My summary: Google hacked the snot out of linux to produce android.[1] The
result is still nominally linux, but much of what a developer expects when you
say "linux" is no longer there.

As a result of the hacking (including the lack of X11), it is going to be
difficult (possibly to the point of being unrealistic) to port "standard"
linux programs to android.

Trivia: Nokia's n770/n800/n810/n900 runs pretty vanilla linux and X11 with
Hildon[2] (Maemo) layered on top for the user interface (on-screen keyboard,
etc.). It still takes some effort to port a "standard" linux program to
Nokia/Maemo, even though it is pretty straightforward. As a result, the number
of available packages is nowhere near what you can get via Debian/Ubuntu.

[1] I image they did it to skinny up the memory footprint and speed it up (for
some definition of "speed").

[2] It didn't help that Nokia kept the Hildon user interface layer closed
source for several years.

------
hvs
The guys at Google are not stupid.

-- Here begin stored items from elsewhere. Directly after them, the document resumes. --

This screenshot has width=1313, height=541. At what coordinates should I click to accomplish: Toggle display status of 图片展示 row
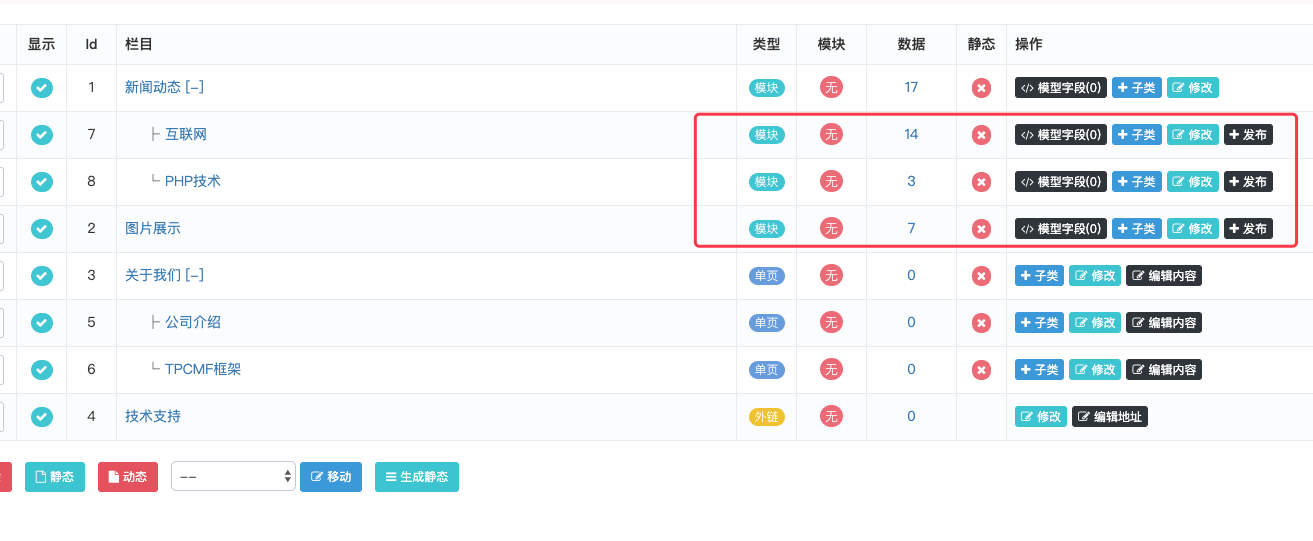(41, 229)
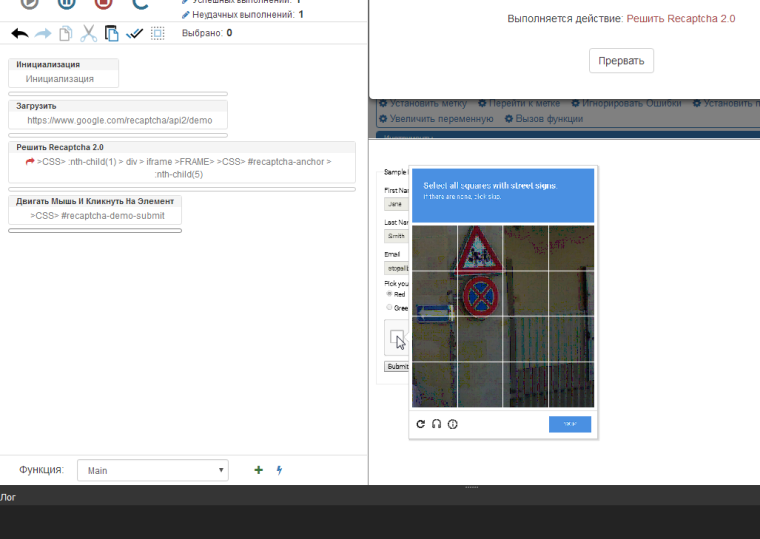The image size is (760, 539).
Task: Select all actions with the double-checkmark icon
Action: click(134, 33)
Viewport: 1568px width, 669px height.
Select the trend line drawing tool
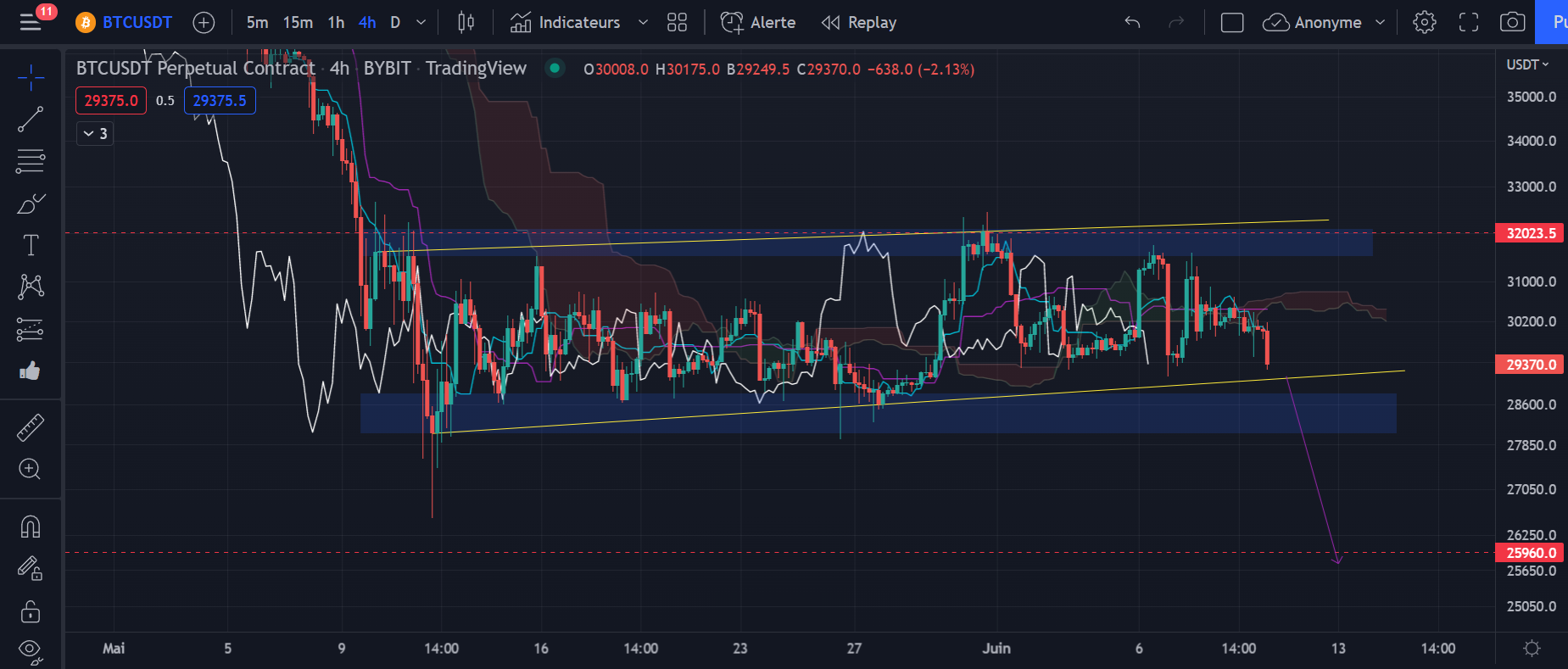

They are actually some of the smartest guys
I've ever met (I haven't met anyone on the Android team, though). Most of them
also have fairly extensive experience with Linux. To make the implied
assertion that they just threw everything out and hard-coded the system
because they are stupid is asinine. I'm guessing that they were aiming for
squeezing as much performance out of the system as possible. Considering how
abysmally slow many of the smart phones are, I can't blame them. Purity as the
highest ideal in software engineering is for academics. In the real world,
performance is much more important goal.

And the idea of using X11 on a smart phone is laughable. Please, let's not
continue to perpetuate that monstrosity on any more platforms.

------
tptacek

      for (char *p = strchr(tmpfn, ' '); p && *p; p = strchr(tmpfn, ' ')) 
        *p = '_'; 
    

OW MY BRAIN.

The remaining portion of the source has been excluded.